Segment Start: Reading passage

AND, I just knew I'd failed the test. I felt like it took forever for my body to clear the sugar so I figured there was no way I'd passed it.
I started freaking out about how I'd have to go and get the THREE HOUR glucose tolerance test which requires you to drink DOUBLE the amount of liquid in the same amount of time. Technically, the 1 hour test is just a screen. Most people who fail the screen will go on to pass the 3 hour test (and not get diagnosed with GD like I did). I wondered if I'd be able to do the 3 hr GTT without puking. I mean, my tummy is small. I couldn't dream of how 100g of glucose would make me feel if 50g made me feel so bad. I honestly thought 100g could put me in a sugar coma.
But you know what?
I was wrong. Hooray!
My OB's office called to tell me I'd passed and I honestly couldn't believe it.
The bad news? I have to take the test again around 26 weeks.

Segment End: Reading passage

Questions =
[a] Answer these questions from the glucose test passage, one per line:
(i) How many grams of glucose made the writer feel bad during the shorter test?
(ii) Who called to say that the writer had passed?
(iii) Around what week does the writer have to take the test again?
[b] Write the next few sentences of the glucose test passage, picking up after its last sentence.

Segment Start: Given records

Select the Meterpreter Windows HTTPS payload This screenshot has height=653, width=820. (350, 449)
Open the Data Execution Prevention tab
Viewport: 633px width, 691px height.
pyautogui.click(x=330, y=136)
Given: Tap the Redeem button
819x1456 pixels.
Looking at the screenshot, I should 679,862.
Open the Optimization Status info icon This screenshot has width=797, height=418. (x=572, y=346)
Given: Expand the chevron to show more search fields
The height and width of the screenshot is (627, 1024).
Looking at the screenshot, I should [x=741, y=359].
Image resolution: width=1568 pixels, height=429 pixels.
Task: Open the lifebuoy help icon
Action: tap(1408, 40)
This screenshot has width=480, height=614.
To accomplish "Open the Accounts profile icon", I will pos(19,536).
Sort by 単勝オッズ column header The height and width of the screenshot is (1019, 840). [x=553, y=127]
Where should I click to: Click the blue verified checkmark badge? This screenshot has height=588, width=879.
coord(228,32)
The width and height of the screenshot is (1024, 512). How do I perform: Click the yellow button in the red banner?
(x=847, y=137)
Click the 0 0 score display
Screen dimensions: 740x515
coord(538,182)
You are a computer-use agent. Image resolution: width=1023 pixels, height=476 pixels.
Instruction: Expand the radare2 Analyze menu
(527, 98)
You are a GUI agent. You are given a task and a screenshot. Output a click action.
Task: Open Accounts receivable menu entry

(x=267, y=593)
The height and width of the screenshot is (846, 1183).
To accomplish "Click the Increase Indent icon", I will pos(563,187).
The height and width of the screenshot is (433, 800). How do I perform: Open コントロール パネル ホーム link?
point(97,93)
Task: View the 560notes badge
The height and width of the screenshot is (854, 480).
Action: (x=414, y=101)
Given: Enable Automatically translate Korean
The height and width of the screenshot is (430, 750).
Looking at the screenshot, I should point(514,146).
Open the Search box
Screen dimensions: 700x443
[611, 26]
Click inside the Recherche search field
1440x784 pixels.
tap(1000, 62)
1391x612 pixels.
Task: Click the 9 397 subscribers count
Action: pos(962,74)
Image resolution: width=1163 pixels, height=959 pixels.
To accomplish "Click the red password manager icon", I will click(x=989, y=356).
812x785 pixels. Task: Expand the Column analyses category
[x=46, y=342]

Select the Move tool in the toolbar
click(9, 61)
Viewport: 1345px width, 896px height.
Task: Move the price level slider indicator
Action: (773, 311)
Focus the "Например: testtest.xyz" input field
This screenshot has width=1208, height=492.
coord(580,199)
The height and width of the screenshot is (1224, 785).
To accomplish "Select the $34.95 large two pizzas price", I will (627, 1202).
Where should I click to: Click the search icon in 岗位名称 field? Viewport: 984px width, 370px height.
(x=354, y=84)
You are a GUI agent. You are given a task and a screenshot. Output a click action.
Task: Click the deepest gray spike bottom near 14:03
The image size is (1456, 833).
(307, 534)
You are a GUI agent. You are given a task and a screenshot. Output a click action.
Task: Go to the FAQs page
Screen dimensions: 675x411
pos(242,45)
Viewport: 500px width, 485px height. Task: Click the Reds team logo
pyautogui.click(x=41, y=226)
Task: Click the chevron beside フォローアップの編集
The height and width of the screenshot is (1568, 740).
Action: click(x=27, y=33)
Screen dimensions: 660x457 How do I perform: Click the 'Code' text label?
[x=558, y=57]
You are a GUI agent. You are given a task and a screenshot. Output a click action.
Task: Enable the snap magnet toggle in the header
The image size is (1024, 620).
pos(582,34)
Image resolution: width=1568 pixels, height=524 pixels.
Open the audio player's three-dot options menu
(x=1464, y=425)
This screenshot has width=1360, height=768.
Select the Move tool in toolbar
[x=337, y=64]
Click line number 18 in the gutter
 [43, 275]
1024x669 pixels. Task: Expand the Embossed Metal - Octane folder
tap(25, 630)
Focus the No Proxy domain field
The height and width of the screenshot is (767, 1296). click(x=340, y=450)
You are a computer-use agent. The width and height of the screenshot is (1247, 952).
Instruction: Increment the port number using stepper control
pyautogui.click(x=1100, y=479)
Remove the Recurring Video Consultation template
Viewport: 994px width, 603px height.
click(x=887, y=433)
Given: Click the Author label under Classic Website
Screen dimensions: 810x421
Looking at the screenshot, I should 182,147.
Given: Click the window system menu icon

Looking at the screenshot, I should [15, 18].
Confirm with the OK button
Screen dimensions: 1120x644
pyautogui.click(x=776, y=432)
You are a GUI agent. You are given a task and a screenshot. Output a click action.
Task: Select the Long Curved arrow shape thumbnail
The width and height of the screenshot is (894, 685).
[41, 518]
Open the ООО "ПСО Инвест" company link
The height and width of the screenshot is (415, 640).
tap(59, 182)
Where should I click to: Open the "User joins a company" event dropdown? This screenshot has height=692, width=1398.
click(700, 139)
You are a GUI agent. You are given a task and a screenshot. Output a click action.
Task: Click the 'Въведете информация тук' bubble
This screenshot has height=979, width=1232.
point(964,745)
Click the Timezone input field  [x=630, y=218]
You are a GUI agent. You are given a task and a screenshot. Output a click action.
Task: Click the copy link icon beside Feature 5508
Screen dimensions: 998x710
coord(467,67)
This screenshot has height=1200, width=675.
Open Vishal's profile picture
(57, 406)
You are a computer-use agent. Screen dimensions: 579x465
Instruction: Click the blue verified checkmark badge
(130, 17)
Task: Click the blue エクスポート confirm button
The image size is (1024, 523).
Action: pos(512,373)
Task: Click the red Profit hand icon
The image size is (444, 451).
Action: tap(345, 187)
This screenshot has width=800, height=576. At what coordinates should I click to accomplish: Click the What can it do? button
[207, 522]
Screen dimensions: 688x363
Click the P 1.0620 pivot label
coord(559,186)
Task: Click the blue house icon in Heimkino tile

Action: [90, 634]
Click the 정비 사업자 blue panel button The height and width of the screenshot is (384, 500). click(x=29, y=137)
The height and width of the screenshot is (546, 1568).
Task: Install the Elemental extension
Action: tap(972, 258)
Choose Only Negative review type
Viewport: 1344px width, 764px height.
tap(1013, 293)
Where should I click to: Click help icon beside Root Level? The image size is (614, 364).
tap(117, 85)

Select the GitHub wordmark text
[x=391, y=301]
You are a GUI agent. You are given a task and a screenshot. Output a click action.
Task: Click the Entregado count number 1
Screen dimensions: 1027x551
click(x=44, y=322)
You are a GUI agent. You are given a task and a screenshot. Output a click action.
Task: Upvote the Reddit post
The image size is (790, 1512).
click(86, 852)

Segment End: Given records

Task answers =
[a]
(i) 50g
(ii) The writer's OB's office
(iii) Around 26 weeks

[b]
Right now I'm 24 weeks. Hopefully I'll pass the test again. But I'm kinda dreading it. I read somewhere on the internet there's a different test for WLS patients. Something about eating 18 jelly beans instead of drinking the glucola. That would be cool. I'm going to ask my OB about it when I see her this Thursday.
After having gestational diabetes during my second pregnancy, let me tell you--it was awful having to stick my fingers 5 times a day to check my blood sugar. At first, I didn't think it hurt at all. The needles are really tiny. But after a few months of pricking yourself 5 times a day, your fingers start to get sensitive.
Have you ever looked at a diabetic's fingertips? After years of pricking and pricking, they kind of look like raw hamburger meat.
All that finger pricking was one of the reasons I started seriously considering WLS in the first place. Women who develop GD have a 50-60% chance of developing type II diabetes within ten years. The thought of dealing with that for the rest of my life was unsettling.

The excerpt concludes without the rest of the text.